WHAT THE TASK REQUIRES: Each record needs to be transcribed exactly.

RECORDS SUPPLIED:

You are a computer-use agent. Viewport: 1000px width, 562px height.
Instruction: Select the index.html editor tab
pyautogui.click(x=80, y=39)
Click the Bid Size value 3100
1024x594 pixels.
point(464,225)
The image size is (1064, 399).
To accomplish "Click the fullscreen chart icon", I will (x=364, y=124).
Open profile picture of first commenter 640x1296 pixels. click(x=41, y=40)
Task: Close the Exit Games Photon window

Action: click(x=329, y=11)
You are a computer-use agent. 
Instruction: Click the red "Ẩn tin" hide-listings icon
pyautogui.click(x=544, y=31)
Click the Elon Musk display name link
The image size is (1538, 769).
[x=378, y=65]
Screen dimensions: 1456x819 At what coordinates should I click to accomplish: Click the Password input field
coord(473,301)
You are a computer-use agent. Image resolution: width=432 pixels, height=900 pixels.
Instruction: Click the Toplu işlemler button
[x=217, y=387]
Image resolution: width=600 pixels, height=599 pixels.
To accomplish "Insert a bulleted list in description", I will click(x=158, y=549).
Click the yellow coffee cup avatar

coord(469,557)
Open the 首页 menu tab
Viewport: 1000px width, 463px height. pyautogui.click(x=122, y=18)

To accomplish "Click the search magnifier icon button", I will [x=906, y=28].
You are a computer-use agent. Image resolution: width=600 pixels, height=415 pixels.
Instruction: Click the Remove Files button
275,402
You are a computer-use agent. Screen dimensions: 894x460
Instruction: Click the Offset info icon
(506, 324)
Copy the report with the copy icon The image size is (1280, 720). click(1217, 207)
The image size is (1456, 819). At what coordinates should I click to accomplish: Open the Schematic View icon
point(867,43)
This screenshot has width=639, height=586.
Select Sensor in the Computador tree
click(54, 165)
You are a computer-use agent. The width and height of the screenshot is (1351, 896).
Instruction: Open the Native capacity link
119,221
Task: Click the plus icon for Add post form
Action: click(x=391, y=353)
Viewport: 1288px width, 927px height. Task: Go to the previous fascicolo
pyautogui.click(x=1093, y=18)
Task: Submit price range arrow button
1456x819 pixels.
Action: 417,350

ANSWER TO THIS TASK:
You are a computer-use agent. Viewport: 1000px width, 562px height.
Instruction: Select the index.html editor tab
pyautogui.click(x=80, y=39)
Click the Bid Size value 3100
1024x594 pixels.
point(464,225)
The image size is (1064, 399).
To accomplish "Click the fullscreen chart icon", I will (x=364, y=124).
Open profile picture of first commenter 640x1296 pixels. click(x=41, y=40)
Task: Close the Exit Games Photon window

Action: click(x=329, y=11)
You are a computer-use agent. 
Instruction: Click the red "Ẩn tin" hide-listings icon
pyautogui.click(x=544, y=31)
Click the Elon Musk display name link
The image size is (1538, 769).
[x=378, y=65]
Screen dimensions: 1456x819 At what coordinates should I click to accomplish: Click the Password input field
coord(473,301)
You are a computer-use agent. Image resolution: width=432 pixels, height=900 pixels.
Instruction: Click the Toplu işlemler button
[x=217, y=387]
Image resolution: width=600 pixels, height=599 pixels.
To accomplish "Insert a bulleted list in description", I will click(x=158, y=549).
Click the yellow coffee cup avatar

coord(469,557)
Open the 首页 menu tab
Viewport: 1000px width, 463px height. pyautogui.click(x=122, y=18)

To accomplish "Click the search magnifier icon button", I will [x=906, y=28].
You are a computer-use agent. Image resolution: width=600 pixels, height=415 pixels.
Instruction: Click the Remove Files button
275,402
You are a computer-use agent. Screen dimensions: 894x460
Instruction: Click the Offset info icon
(506, 324)
Copy the report with the copy icon The image size is (1280, 720). click(1217, 207)
The image size is (1456, 819). At what coordinates should I click to accomplish: Open the Schematic View icon
point(867,43)
This screenshot has width=639, height=586.
Select Sensor in the Computador tree
click(54, 165)
You are a computer-use agent. The width and height of the screenshot is (1351, 896).
Instruction: Open the Native capacity link
119,221
Task: Click the plus icon for Add post form
Action: click(x=391, y=353)
Viewport: 1288px width, 927px height. Task: Go to the previous fascicolo
pyautogui.click(x=1093, y=18)
Task: Submit price range arrow button
1456x819 pixels.
Action: 417,350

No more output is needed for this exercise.